Le Congrès (de l’Internationale) de La Haye fut lourd de conséquences pour l’Internationale.

Les Belges s’étaient rangés du cote des « anti-autoritaires » : par la suite, conformément aux principes anarchistes, ils démantelèrent les organismes de direction. Cette décentralisation eut des effets désastreux : livrées a elles-même, beaucoup de Fédérations régionales disparurent ou furent réduites a très peu de chose. A Verviers seulement, une activité réelle se manifesta jusqu’en 1877 (66). La section verviétoise avait pris alors le nom significatif de « Groupe de Propagande Révolutionnaire Verviétois ». Pour les Internationalistes verviétois et leur Mirabeau, 1874 avait été le début d’une ère nouvelle. Le Conseil belge, jusque la établi a Bruxelles, fut transféré a Verviers et donc compose en grande partie de militants verviétois (67). Suite à ce transfert, en janvier 1874, Le Mirabeau devint l ’organe officiel de l’ensemble des sections belges en remplacement de l’hebdomadaire bruxellois L ’Internationale : peu attrayant et peu lu, ce dernier disparaissait en laissant un passif de plusieurs milliers de francs (68).

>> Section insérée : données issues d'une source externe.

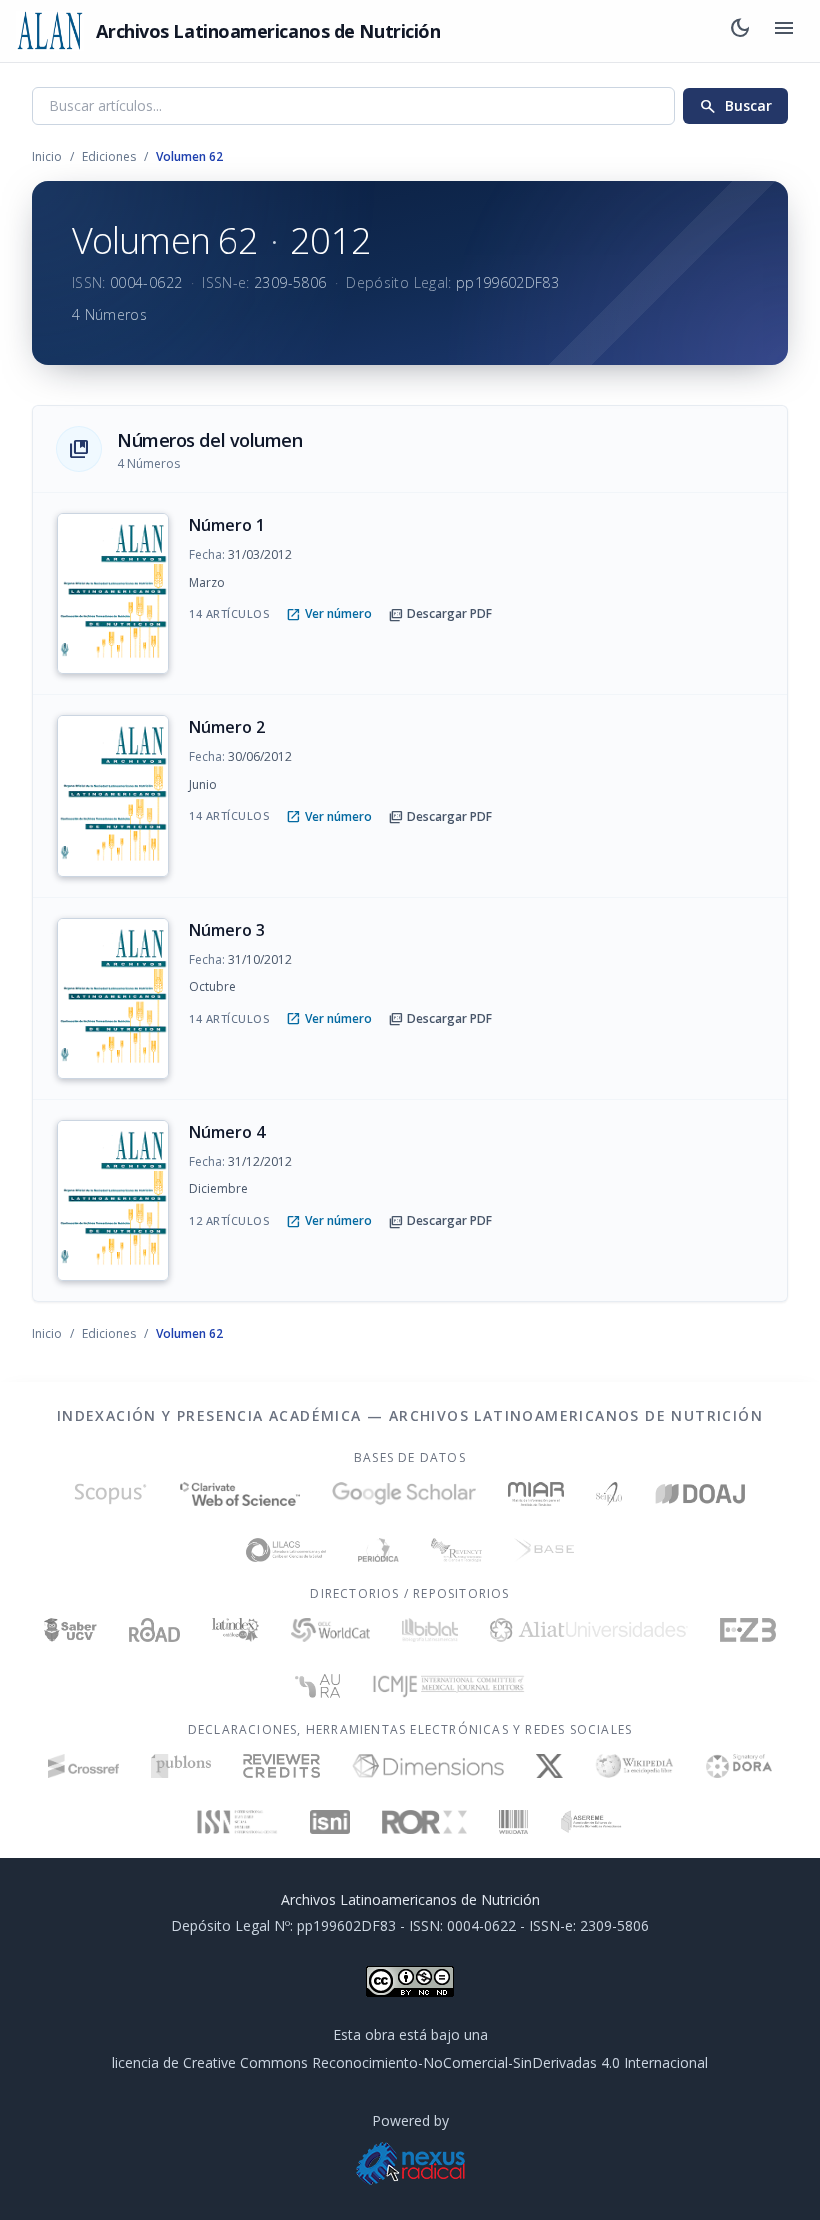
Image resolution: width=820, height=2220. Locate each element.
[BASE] (544, 1550)
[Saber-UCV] (70, 1630)
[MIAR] (536, 1494)
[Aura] (318, 1686)
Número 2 (227, 727)
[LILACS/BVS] (286, 1550)
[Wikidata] (513, 1822)
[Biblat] (430, 1630)
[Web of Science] (240, 1494)
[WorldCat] (330, 1630)
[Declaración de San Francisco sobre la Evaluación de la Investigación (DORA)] (739, 1766)
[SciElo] (609, 1494)
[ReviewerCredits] (281, 1766)
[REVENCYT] (456, 1550)
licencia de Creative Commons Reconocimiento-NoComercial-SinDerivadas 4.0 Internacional (410, 2062)
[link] (410, 593)
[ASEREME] (591, 1822)
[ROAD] (154, 1630)
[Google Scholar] (404, 1494)
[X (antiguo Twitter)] (549, 1766)
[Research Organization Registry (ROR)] (424, 1822)
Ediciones (109, 156)
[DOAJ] (701, 1494)
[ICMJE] (448, 1686)
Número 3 (227, 930)
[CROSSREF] (83, 1766)
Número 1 (227, 525)
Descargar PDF (440, 614)
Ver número (329, 614)
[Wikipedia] (634, 1766)
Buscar (735, 106)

Les Verviétois refusèrent aux autres Fédérations de changer le titre de leur journal (69). En revanche, le contenu du Mirabeau fut modifié (70): il lui fallut insérer d’avantage d’avis et communications émanant des diverses Fédérations, au détriment des aspects verviétois.

Sans doute le journal y perdit-il des lecteurs : alors qu’il avait eu une situation financière saine jusqu’à la fin de 1873, il était en déficit trois mois après sa transformation en organe national (71). Il conserva ce caractère national durant deux ans. En janvier 1876 en effet, il devint « organe des sections wallonnes » : le Conseil belge avait été transféré de Verviers a Anvers, et un hebdomadaire de cette ville De Werker était devenu organe officiel pour les régions de langue flamande (72).

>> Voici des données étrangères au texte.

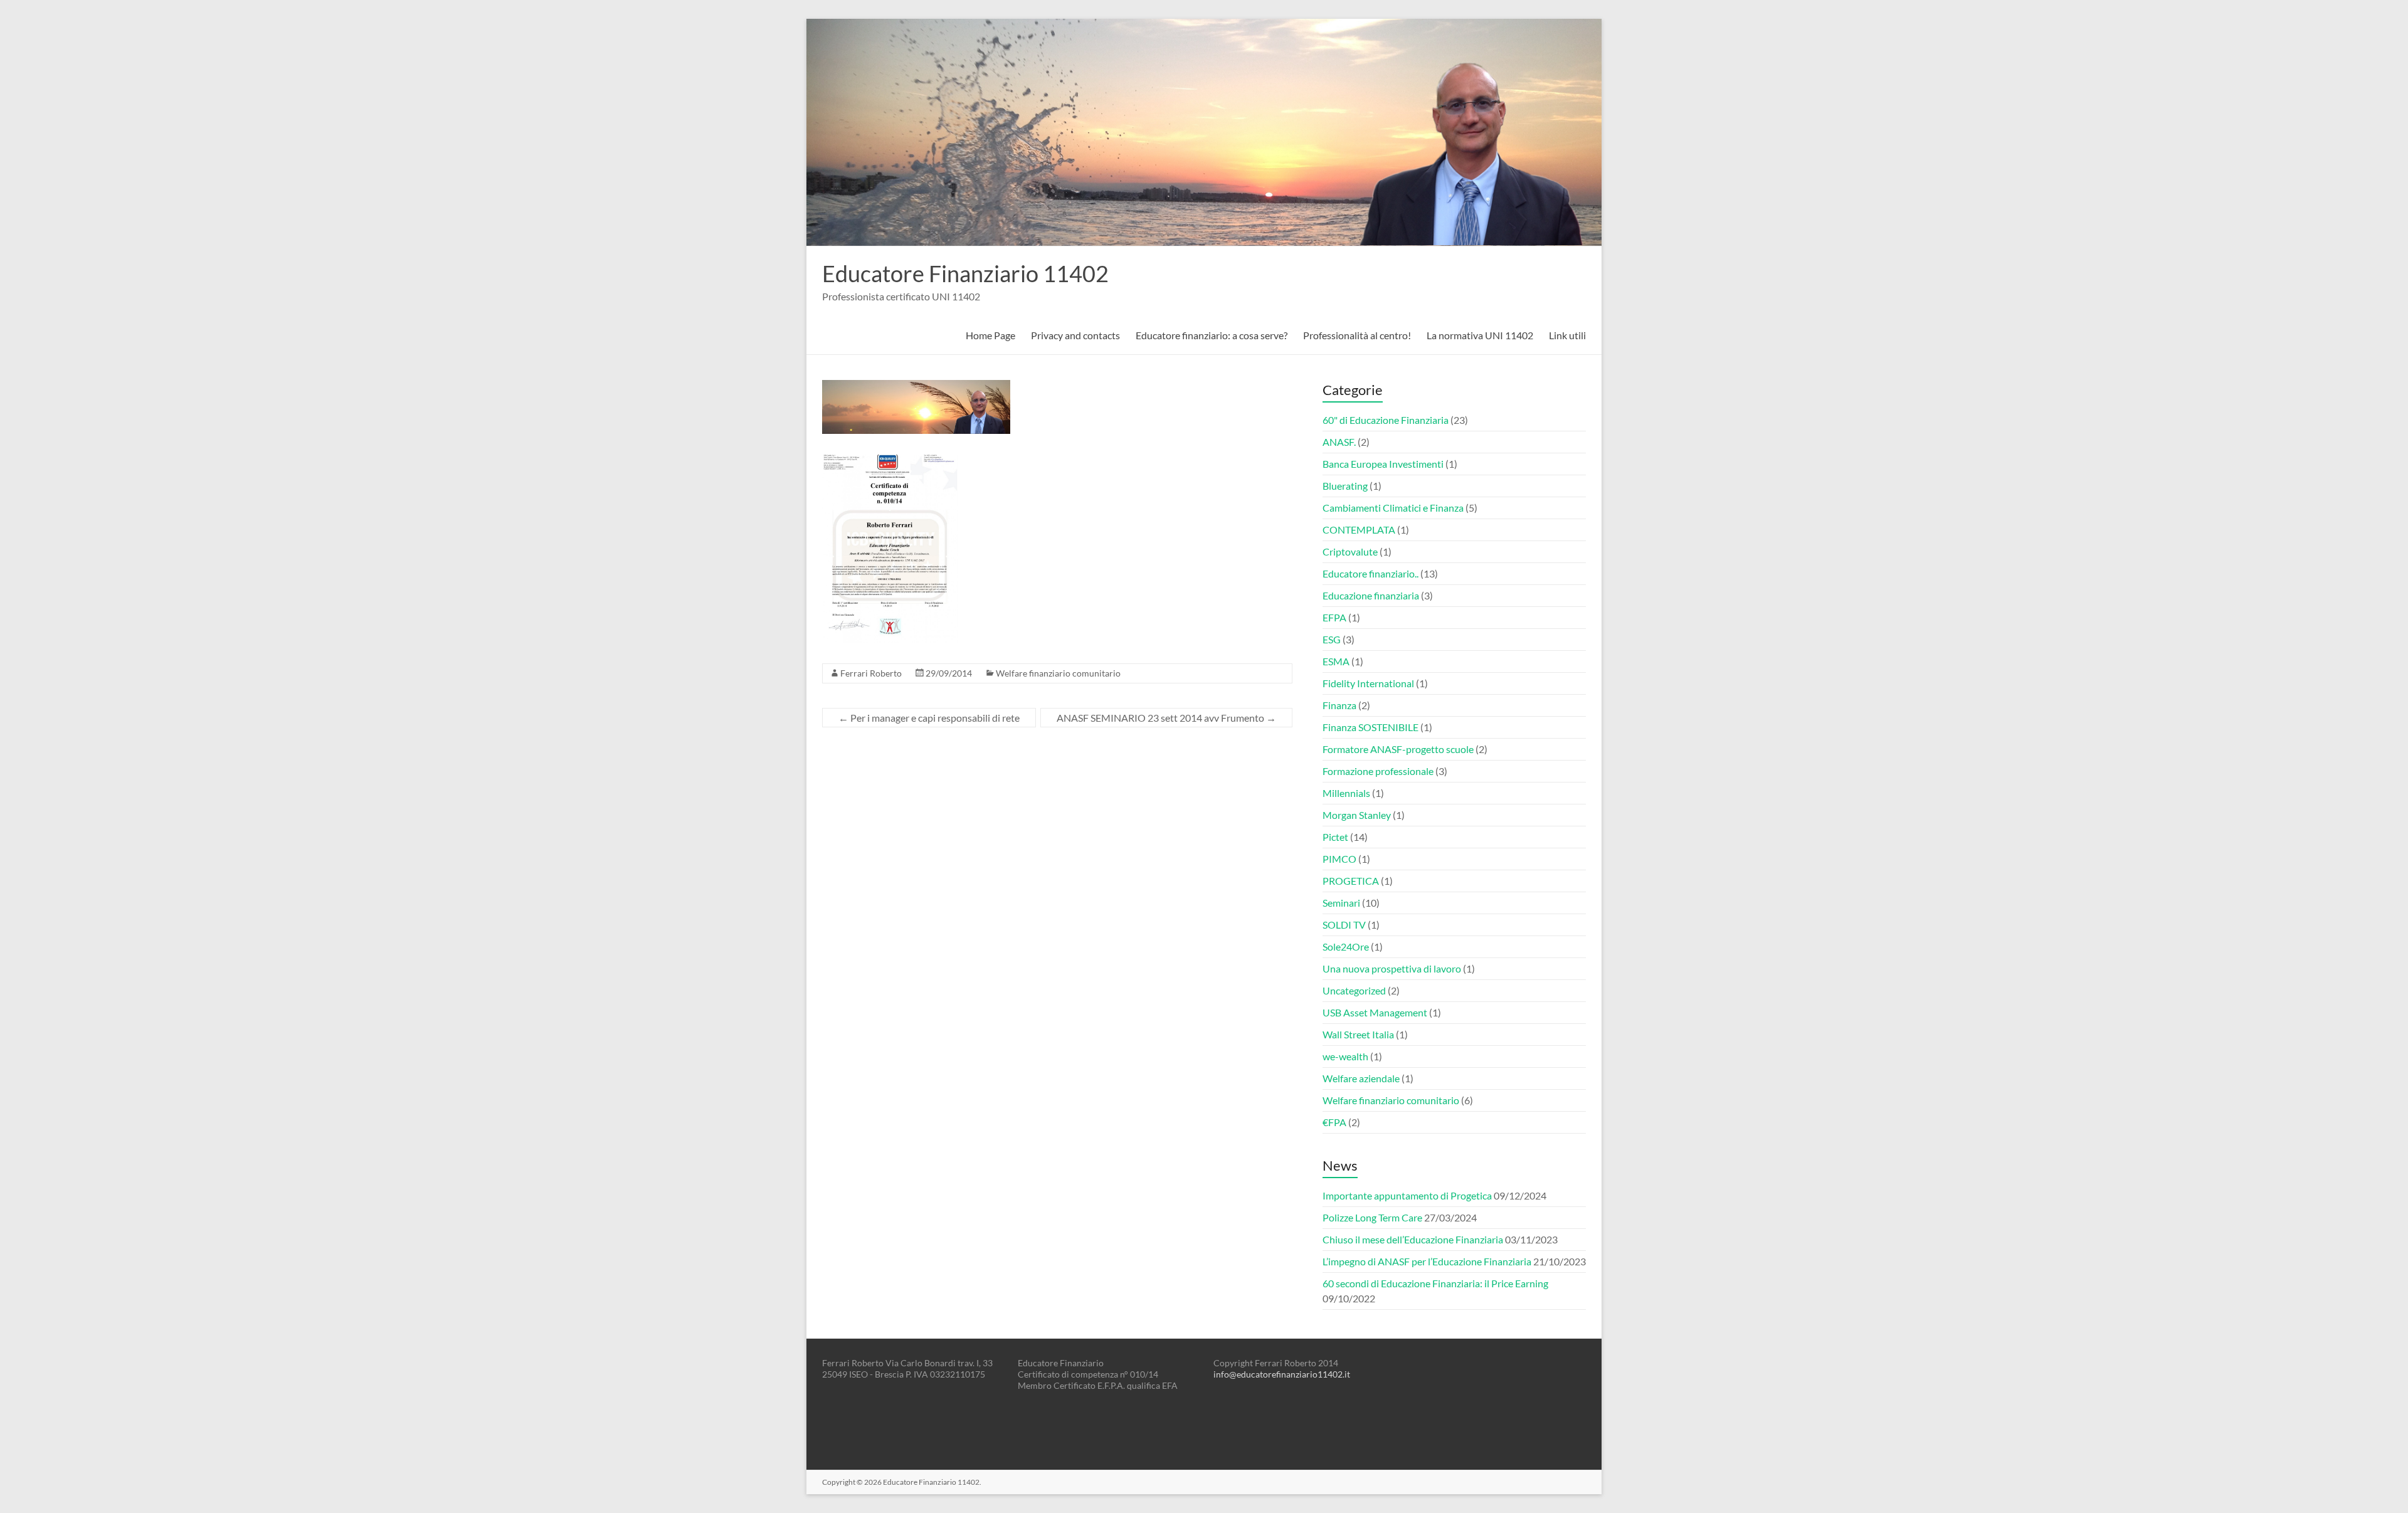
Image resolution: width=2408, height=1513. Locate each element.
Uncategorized (1354, 990)
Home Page (990, 335)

Le transfert du Conseil a Anvers traduisait la remontée au sein de l’Internationale en Belgique d’un courant « modéré » opposé aux principes de décentralisation et de révolution, et favorable a l’action politique pacifique (conquête du droit de vote). C’est qu’une réaction s’était produite des 1875 dans le mouvement ouvrier, en Flandre et à Bruxelles. Dans cette ville, des sociétés ouvrières avaient fondé en janvier 1875 — en dehors de l’A .I.T. — la Chambre du Travail ; les méthodes qu’elle préconisa (pétitionnement aux Chambres notamment) rencontrèrent l’adhésion des socialistes gantois et anversois. En revanche, Verviers y restait tout a fait hostile ; dans le courant de 1876, le Bruxellois Louis Bertrand et le Gantois Anseele se rendirent dans la cité lainière pour tenter de convaincre les militants — au cours d’un débat contradictoire — de la nécessite d’abandonner les thèses anarchistes, l ’ « autonomisme » et l ’ « abstentionnisme », pour se rallier à la conquête des pouvoirs publics par la classe ouvrière (73).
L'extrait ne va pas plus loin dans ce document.